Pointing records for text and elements
—————

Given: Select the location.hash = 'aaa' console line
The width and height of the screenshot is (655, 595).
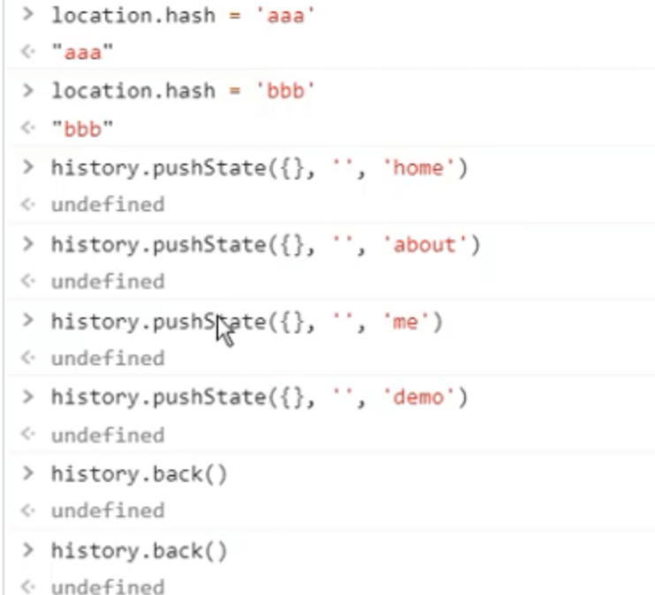Looking at the screenshot, I should pos(183,16).
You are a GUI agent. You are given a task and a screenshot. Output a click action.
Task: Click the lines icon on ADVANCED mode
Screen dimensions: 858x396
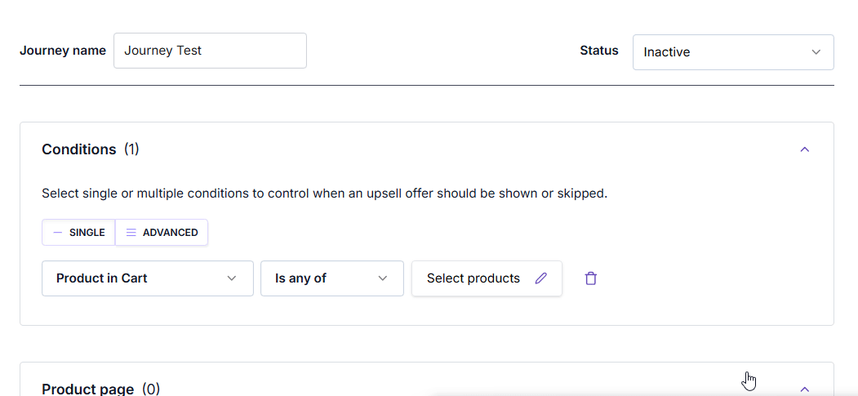131,233
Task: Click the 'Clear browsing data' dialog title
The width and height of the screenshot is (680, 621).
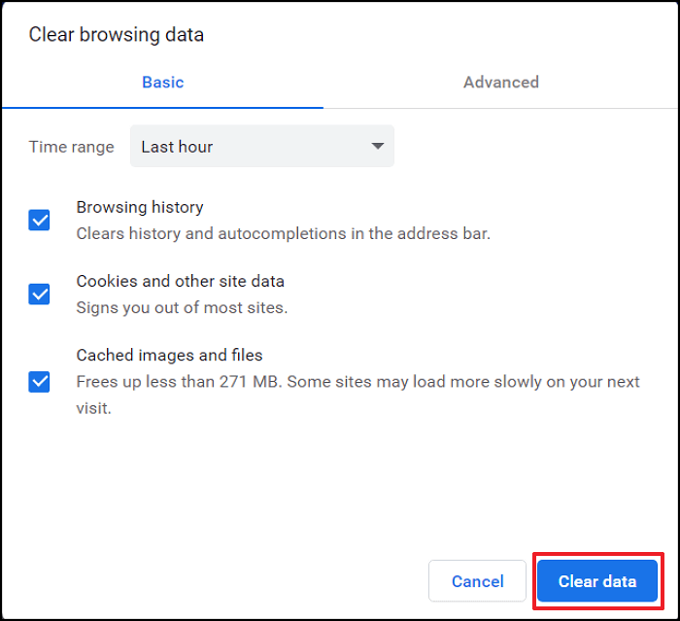Action: tap(117, 35)
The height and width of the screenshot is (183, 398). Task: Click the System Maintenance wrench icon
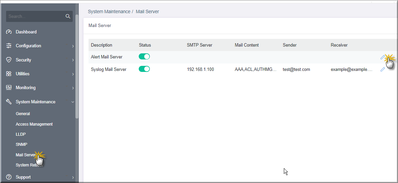(x=9, y=102)
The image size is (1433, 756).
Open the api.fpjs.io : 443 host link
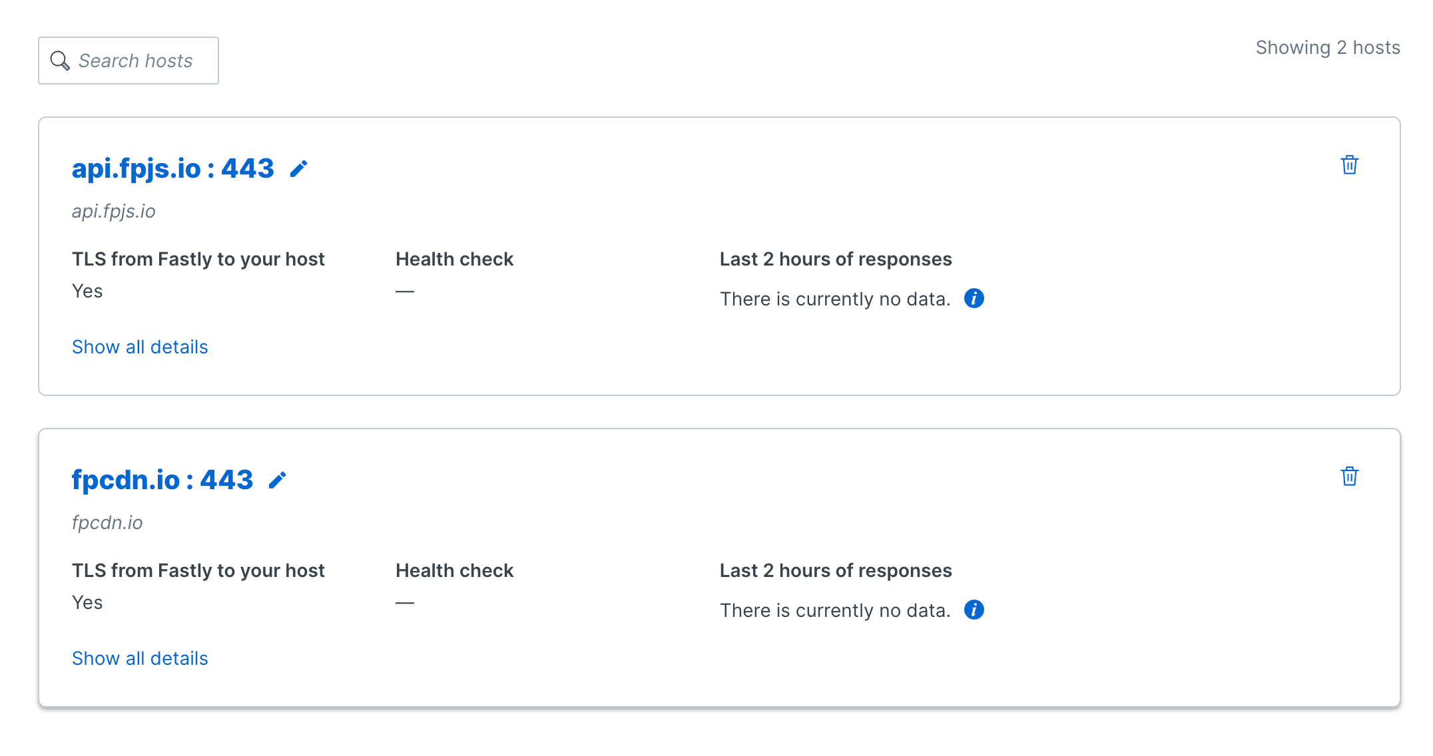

—————

WHAT YOU SHOULD DO: Rewrite all the lines above, replacing each "icon" with "symbol" and leaving everything else unchanged. Leave the pictures out of your answer.

RESULT FOR THIS EXERCISE:
Given: Select the location.hash = 'aaa' console line
The width and height of the screenshot is (655, 595).
Looking at the screenshot, I should pos(183,16).
You are a GUI agent. You are given a task and a screenshot. Output a click action.
Task: Click the lines symbol on ADVANCED mode
Screen dimensions: 858x396
131,233
Task: Click the 'Clear browsing data' dialog title
The width and height of the screenshot is (680, 621).
Action: tap(117, 35)
The height and width of the screenshot is (183, 398). Task: Click the System Maintenance wrench symbol
(x=9, y=102)
The image size is (1433, 756).
Open the api.fpjs.io : 443 host link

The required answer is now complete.